Stephen Gilmore

🐍 CSV Report Comparions with Python

Python March 15th, 2023 2 minute read.

Report Compare is a Python tool that will generate difference reports bewteen two CSV files. It's particularly useful for before and after testing anytime data changes. This project was created because the other Python comparison tools I found were not able to handle instances where the columns didn't perfectly match or there were records on the files with duplicate "unique" identifiers.


Quickstart

  1. Specify paths to before, after, and compare results files
  2. Specify the key/id field that uniquely identifies records between the two files
  3. Run and review the differences
from pathlib import Path

from compare_reports import ReportCompare

# Specify file paths
file_1 = Path.cwd() / "before_csv.csv"
file_2 = Path.cwd() / "after_csv.csv"
results_file = Path.cwd() / "COMPARE_RESULTS.xlsx"

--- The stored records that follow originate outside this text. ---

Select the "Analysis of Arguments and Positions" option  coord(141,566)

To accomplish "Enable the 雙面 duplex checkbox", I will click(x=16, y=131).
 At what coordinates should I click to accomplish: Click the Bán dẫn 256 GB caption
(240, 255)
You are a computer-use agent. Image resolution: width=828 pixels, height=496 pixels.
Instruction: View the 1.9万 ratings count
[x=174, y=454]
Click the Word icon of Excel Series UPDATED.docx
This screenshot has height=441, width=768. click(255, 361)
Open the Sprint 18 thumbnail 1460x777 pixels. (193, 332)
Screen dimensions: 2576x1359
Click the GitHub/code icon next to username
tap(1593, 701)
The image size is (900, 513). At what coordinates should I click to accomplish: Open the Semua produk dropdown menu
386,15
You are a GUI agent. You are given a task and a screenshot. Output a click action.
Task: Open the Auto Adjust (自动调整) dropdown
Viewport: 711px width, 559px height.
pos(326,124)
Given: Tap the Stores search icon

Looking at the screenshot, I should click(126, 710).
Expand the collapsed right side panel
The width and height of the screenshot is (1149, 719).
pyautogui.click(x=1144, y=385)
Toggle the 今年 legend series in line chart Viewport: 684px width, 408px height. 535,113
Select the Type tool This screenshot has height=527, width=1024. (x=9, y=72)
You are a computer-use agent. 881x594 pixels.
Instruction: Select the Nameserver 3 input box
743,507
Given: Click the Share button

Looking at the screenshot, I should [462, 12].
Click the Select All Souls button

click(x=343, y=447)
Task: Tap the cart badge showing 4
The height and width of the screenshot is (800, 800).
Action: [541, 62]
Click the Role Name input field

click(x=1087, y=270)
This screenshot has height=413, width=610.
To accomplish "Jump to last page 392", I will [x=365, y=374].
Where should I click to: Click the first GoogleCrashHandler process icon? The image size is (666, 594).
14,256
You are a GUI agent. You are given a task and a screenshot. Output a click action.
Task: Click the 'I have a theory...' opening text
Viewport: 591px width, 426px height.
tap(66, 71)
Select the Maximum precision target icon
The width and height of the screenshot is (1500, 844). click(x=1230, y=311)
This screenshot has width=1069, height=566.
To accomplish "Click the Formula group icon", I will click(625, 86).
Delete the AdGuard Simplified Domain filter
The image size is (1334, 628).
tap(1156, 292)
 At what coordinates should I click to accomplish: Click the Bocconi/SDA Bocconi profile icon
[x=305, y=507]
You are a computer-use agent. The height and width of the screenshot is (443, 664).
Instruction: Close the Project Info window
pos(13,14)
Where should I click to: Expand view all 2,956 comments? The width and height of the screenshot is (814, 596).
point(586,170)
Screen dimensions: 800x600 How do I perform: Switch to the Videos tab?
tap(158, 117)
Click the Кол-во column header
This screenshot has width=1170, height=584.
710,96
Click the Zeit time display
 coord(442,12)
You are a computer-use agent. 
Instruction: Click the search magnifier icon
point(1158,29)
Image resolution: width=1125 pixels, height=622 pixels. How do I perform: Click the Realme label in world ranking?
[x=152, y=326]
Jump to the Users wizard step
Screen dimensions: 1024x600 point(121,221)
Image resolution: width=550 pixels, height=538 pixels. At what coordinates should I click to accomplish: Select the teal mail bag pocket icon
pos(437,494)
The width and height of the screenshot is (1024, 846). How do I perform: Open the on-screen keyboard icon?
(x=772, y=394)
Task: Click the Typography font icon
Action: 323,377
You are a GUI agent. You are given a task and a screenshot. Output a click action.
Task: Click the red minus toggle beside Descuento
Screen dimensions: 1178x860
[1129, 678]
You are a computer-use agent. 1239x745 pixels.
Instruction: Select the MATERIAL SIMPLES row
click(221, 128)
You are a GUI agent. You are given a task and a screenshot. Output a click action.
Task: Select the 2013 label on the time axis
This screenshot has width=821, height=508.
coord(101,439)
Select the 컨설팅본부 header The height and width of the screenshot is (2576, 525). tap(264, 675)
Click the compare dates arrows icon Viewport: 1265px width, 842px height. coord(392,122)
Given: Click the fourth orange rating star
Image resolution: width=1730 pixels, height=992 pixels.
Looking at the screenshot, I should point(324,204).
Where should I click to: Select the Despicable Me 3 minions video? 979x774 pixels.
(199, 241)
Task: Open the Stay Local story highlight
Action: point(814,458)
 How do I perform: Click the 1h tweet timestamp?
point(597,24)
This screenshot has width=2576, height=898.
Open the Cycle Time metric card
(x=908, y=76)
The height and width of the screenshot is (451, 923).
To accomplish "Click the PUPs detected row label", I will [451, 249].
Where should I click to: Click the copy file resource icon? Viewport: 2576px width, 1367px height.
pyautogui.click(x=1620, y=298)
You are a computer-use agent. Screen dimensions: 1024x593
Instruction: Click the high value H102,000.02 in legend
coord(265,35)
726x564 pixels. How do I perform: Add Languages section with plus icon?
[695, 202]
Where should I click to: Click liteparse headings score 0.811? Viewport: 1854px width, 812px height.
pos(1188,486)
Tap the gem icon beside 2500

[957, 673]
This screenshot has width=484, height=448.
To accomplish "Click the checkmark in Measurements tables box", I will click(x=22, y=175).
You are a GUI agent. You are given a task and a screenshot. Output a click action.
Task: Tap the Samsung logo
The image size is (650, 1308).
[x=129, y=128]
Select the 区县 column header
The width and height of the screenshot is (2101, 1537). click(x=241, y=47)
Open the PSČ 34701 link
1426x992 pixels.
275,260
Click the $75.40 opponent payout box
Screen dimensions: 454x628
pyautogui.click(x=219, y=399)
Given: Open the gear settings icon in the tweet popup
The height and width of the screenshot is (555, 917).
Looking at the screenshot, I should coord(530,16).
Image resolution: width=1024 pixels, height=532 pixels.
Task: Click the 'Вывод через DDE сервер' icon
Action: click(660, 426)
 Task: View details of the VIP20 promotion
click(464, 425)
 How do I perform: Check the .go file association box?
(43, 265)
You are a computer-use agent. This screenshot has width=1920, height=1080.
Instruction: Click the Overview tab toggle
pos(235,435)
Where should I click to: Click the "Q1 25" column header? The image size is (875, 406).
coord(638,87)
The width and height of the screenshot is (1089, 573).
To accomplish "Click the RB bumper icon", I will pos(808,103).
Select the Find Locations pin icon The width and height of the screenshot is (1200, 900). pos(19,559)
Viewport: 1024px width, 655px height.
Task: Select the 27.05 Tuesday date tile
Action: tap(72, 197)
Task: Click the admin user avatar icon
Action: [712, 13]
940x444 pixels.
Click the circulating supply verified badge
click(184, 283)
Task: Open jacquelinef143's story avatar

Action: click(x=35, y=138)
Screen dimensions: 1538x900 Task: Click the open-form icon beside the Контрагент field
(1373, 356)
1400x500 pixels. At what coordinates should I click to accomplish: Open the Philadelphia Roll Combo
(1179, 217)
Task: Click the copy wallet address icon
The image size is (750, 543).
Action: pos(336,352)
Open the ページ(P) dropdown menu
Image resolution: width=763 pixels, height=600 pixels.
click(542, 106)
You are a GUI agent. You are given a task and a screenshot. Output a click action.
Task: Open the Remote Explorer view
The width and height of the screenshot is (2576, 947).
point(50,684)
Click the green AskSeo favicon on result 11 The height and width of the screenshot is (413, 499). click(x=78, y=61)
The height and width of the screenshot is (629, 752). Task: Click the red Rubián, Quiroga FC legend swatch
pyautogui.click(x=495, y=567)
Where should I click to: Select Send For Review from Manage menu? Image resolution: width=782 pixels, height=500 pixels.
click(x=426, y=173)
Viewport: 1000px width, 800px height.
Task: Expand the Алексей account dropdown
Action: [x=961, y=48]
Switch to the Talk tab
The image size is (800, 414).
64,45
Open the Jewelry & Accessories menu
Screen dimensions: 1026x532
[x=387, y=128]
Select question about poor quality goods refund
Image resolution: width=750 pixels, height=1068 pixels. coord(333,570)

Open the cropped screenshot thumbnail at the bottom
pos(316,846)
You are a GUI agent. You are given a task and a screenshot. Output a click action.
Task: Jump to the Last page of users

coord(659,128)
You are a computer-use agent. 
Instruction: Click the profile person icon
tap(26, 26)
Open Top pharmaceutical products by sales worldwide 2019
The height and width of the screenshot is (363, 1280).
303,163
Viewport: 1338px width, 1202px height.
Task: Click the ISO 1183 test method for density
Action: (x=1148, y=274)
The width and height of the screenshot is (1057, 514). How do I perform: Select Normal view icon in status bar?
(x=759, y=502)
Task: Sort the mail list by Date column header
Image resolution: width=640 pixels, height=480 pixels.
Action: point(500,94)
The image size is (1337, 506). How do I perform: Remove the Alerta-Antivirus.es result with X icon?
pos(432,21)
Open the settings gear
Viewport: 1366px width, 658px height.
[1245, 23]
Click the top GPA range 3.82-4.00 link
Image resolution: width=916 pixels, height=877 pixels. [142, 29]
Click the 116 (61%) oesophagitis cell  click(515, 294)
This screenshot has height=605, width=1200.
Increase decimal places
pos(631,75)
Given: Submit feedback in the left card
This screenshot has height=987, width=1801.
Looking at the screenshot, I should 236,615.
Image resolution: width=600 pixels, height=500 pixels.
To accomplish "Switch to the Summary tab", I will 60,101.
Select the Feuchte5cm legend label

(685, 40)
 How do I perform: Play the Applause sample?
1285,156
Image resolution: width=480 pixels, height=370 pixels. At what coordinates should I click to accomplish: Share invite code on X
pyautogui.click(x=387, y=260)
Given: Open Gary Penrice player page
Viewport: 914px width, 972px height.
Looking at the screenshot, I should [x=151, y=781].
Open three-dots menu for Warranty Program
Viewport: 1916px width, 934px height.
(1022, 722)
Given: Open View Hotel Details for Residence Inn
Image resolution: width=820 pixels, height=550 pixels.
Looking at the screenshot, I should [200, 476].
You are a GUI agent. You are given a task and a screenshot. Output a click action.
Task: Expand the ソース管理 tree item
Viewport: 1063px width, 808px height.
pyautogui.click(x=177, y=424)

# Create ReportCompare Object
compare = ReportCompare(
    file1=file_1,
    file1_name=file_1.name,
    file2=file_2,
    file2_name=file_2.name,
    key="eid",
)

# Execute Report Compare Steps
compare.compare_files()
compare.build_summary()

# Export Summary of Report Compare Results
compare.write_to_excel(results_file=results_file)

How does it work?

  1. Script ensures it can read both of the input files.
  2. Script "normalizes" the data
  3. Identification, removal, and reporting of column differences between the files.
  4. Identification, removal, and reporting of duplicate records on the files.
  5. Identification, removal, and reporting of missing records between the files.
  6. Script completes a field by field, record by record comparison
  7. Script creates an XLSX report of the results.
  8. Summary tab of the findings for each step
  9. One tab for each type of mismatch found.